EXERCISE: Rewrite all of the records with "Task" changed to "Instruction" wherever it occurs, leaving everything else unchanged. Leave the pictures out of your copy.

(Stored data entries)
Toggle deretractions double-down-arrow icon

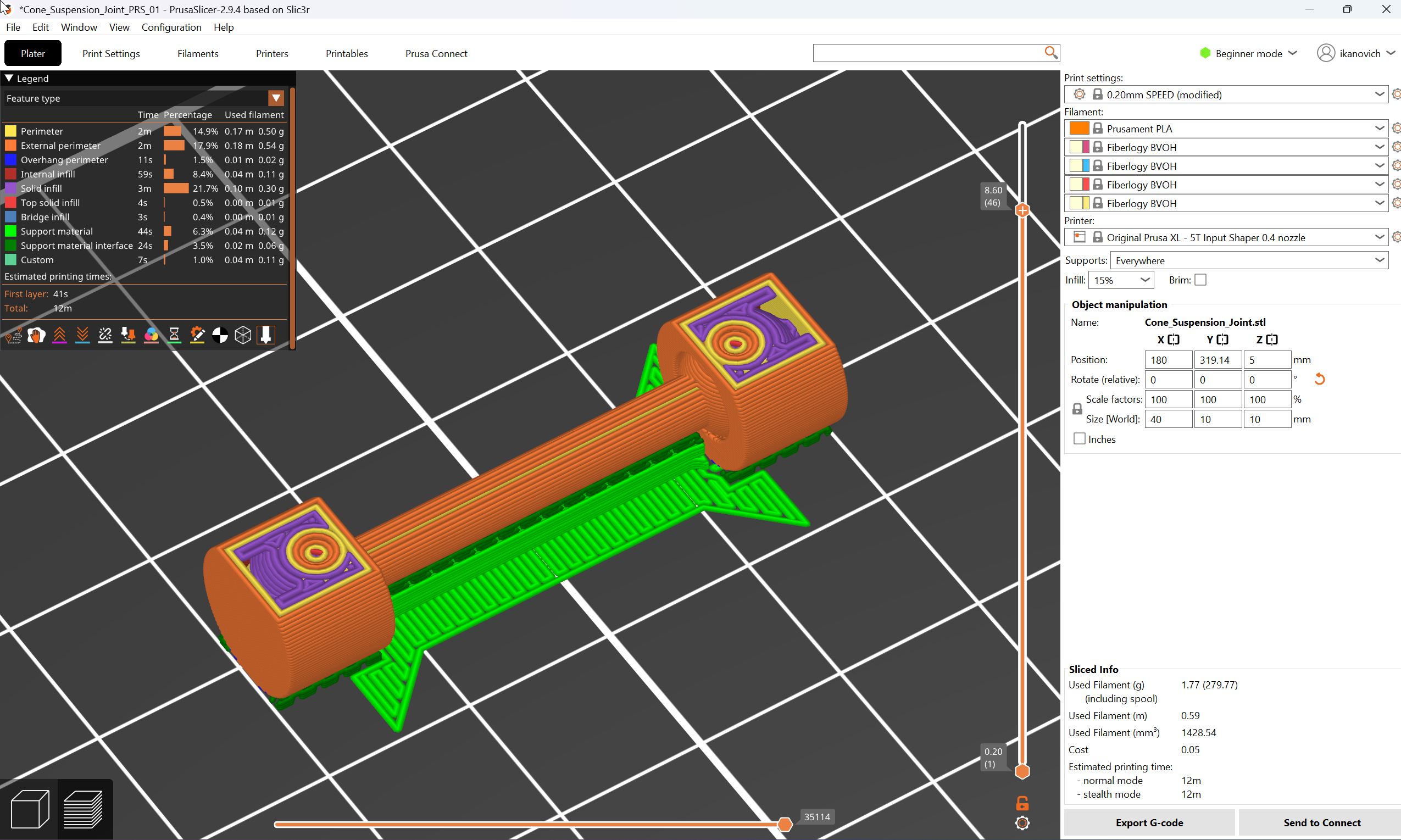(x=82, y=336)
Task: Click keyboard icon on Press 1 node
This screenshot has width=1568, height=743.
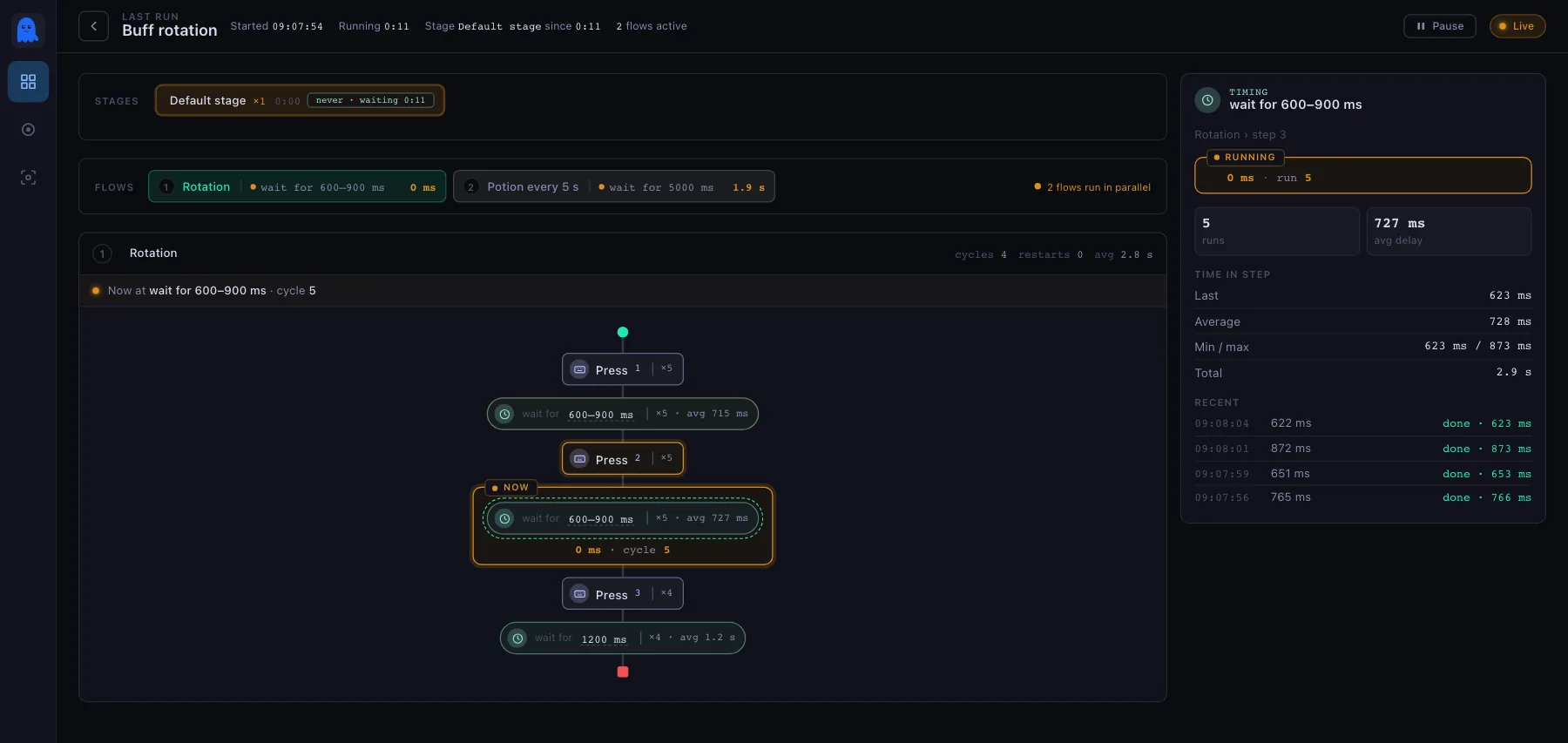Action: click(580, 369)
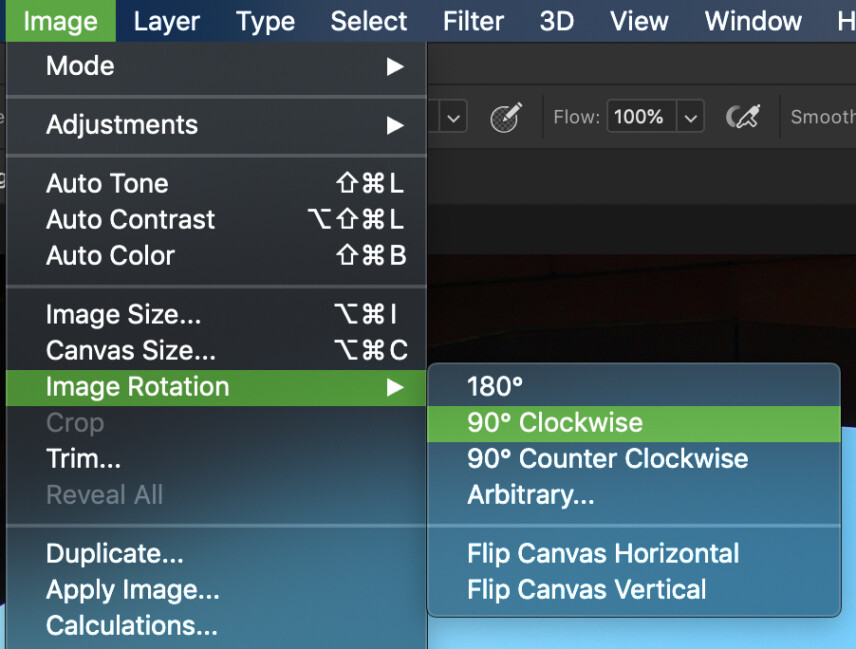Enable airbrush-style build-up effects
Image resolution: width=856 pixels, height=649 pixels.
coord(744,116)
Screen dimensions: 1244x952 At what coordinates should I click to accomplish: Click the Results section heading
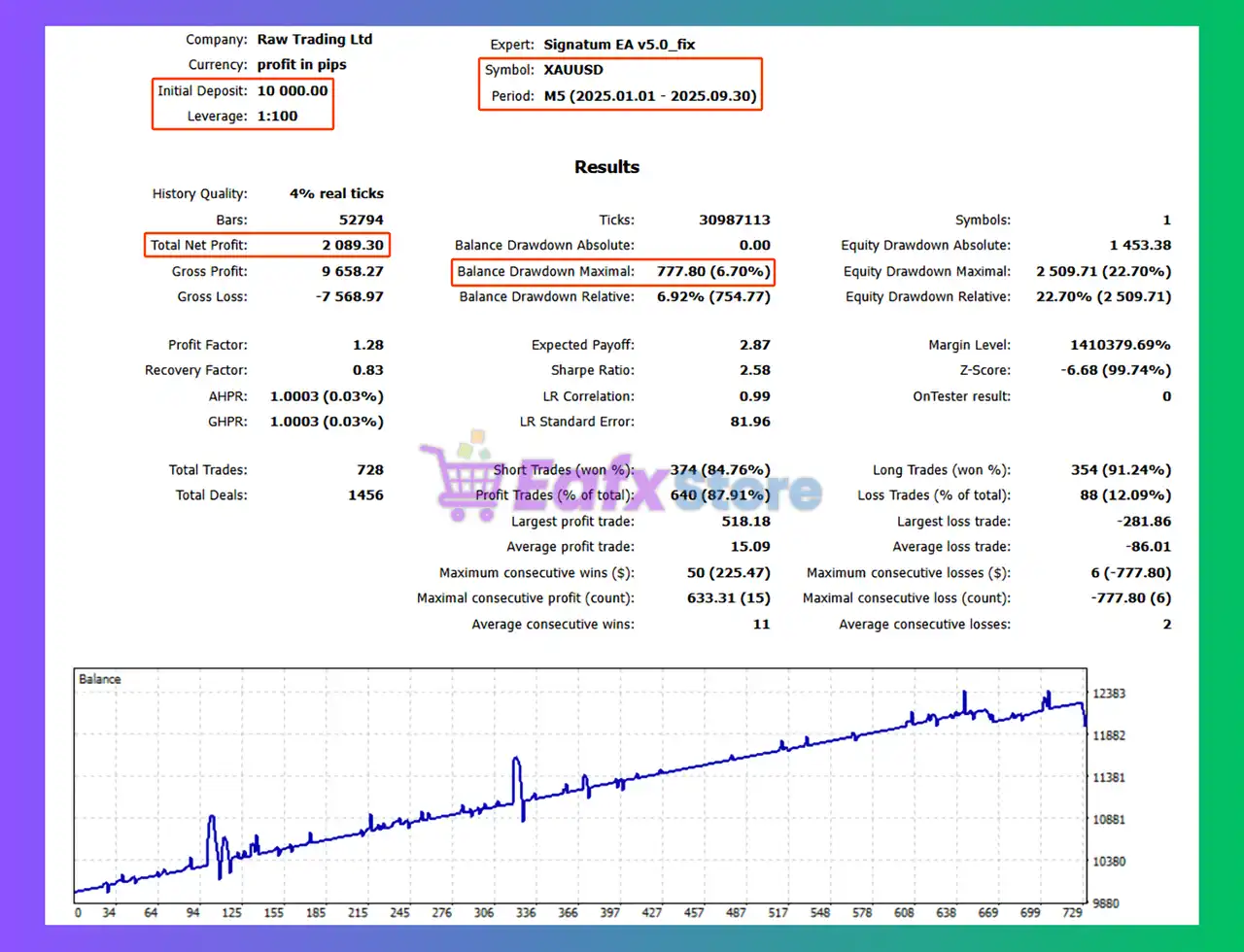(606, 167)
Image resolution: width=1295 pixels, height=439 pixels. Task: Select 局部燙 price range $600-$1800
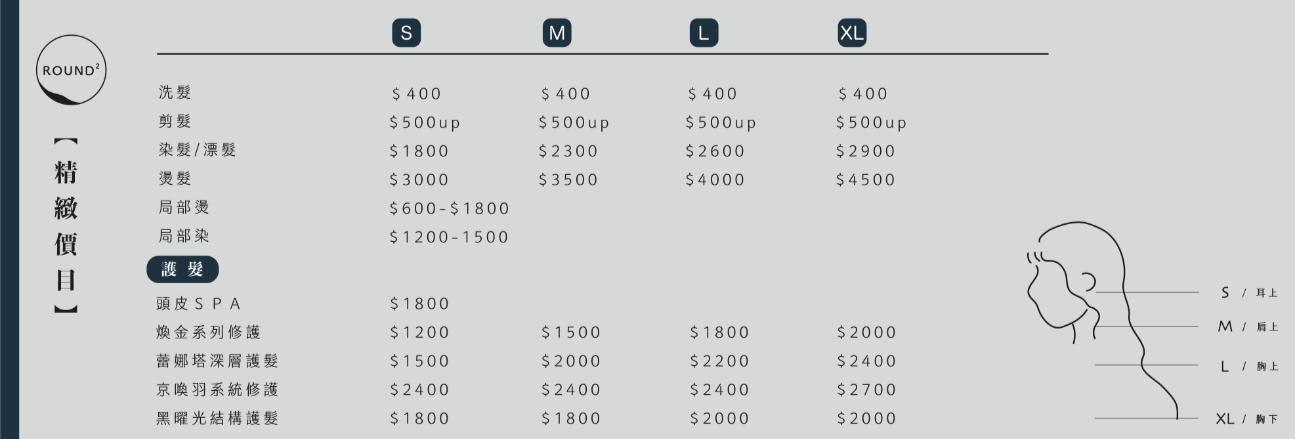pyautogui.click(x=449, y=208)
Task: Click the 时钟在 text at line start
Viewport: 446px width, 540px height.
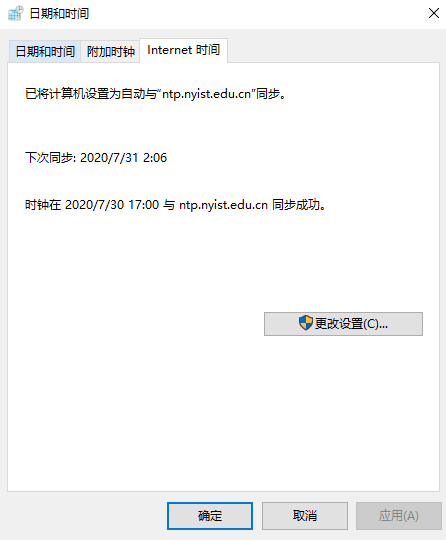Action: tap(43, 205)
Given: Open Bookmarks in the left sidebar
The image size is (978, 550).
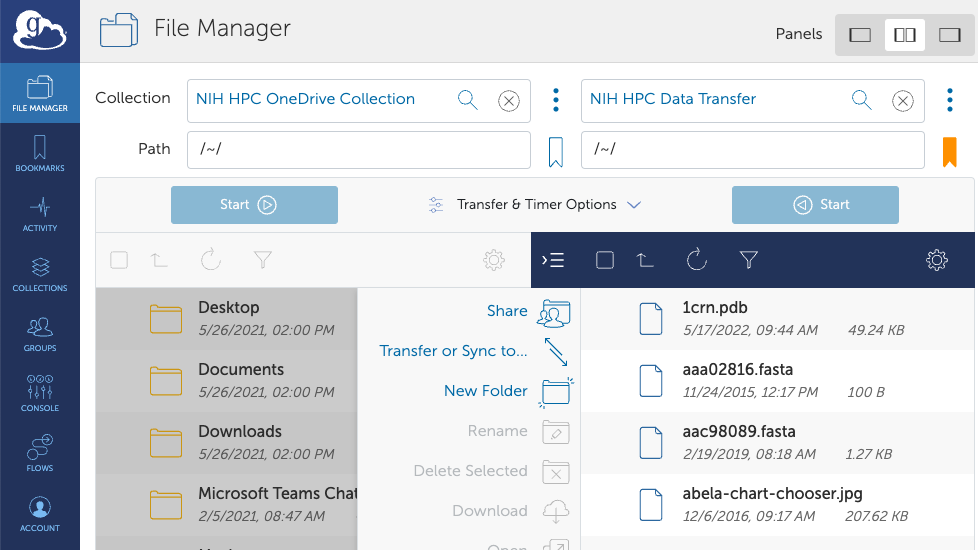Looking at the screenshot, I should pos(39,155).
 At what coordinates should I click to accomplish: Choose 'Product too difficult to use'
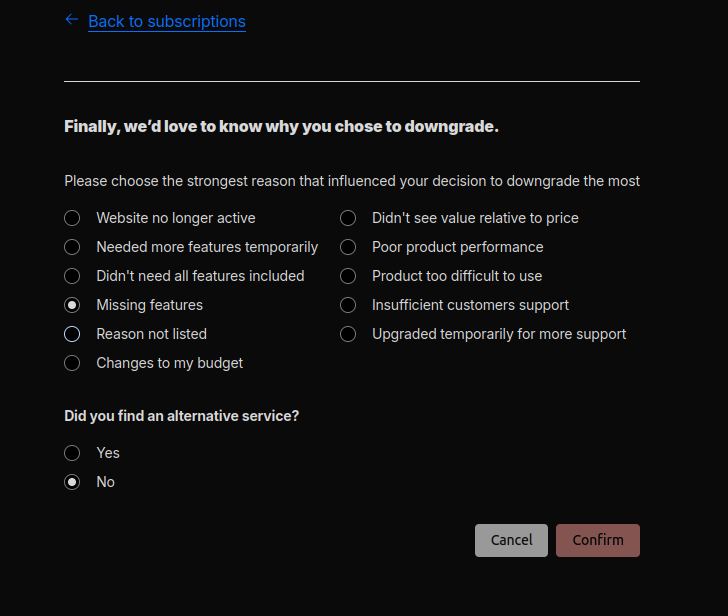pos(348,276)
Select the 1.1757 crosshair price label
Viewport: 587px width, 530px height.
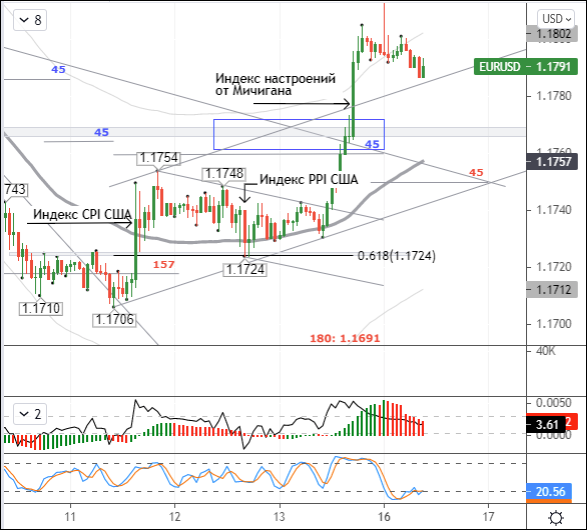tap(552, 162)
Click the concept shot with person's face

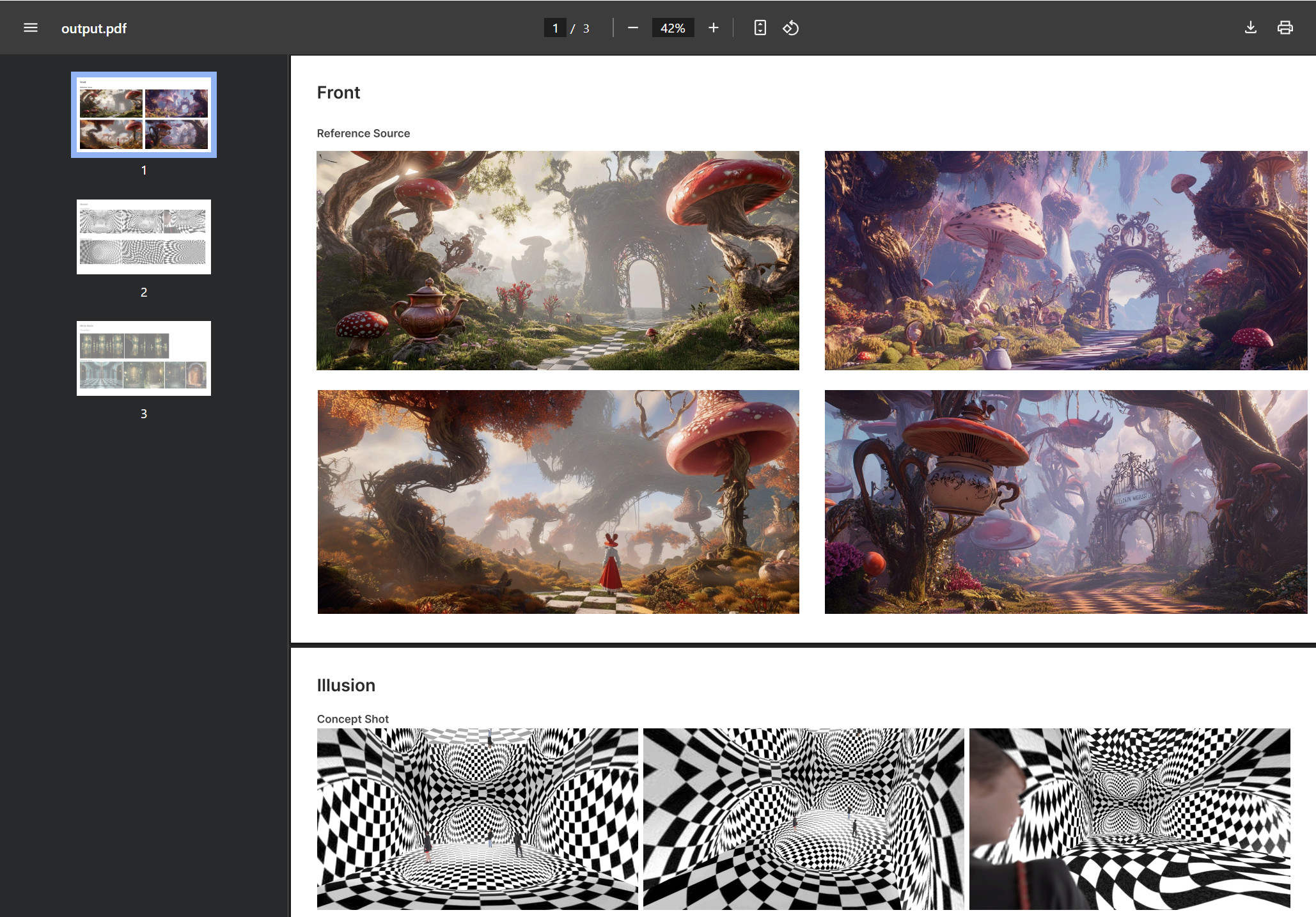(1129, 819)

SOLVED EXERCISE:
Toggle deretractions double-down-arrow icon

(x=82, y=336)
Instruction: Click keyboard icon on Press 1 node
This screenshot has width=1568, height=743.
Action: click(580, 369)
Enable airbrush-style build-up effects
Image resolution: width=856 pixels, height=649 pixels.
coord(744,116)
Screen dimensions: 1244x952 At what coordinates should I click to accomplish: Click the Results section heading
(606, 167)
Image resolution: width=1295 pixels, height=439 pixels. Instruction: Select 局部燙 price range $600-$1800
pyautogui.click(x=449, y=208)
Instruction: Click the 时钟在 text at line start
Viewport: 446px width, 540px height.
Action: tap(43, 205)
Given: Open Bookmarks in the left sidebar
The image size is (978, 550).
Looking at the screenshot, I should pos(39,155).
 At what coordinates should I click to accomplish: Choose 'Product too difficult to use'
pos(348,276)
Select the 1.1757 crosshair price label
Viewport: 587px width, 530px height.
tap(552, 162)
Click the concept shot with person's face

(1129, 819)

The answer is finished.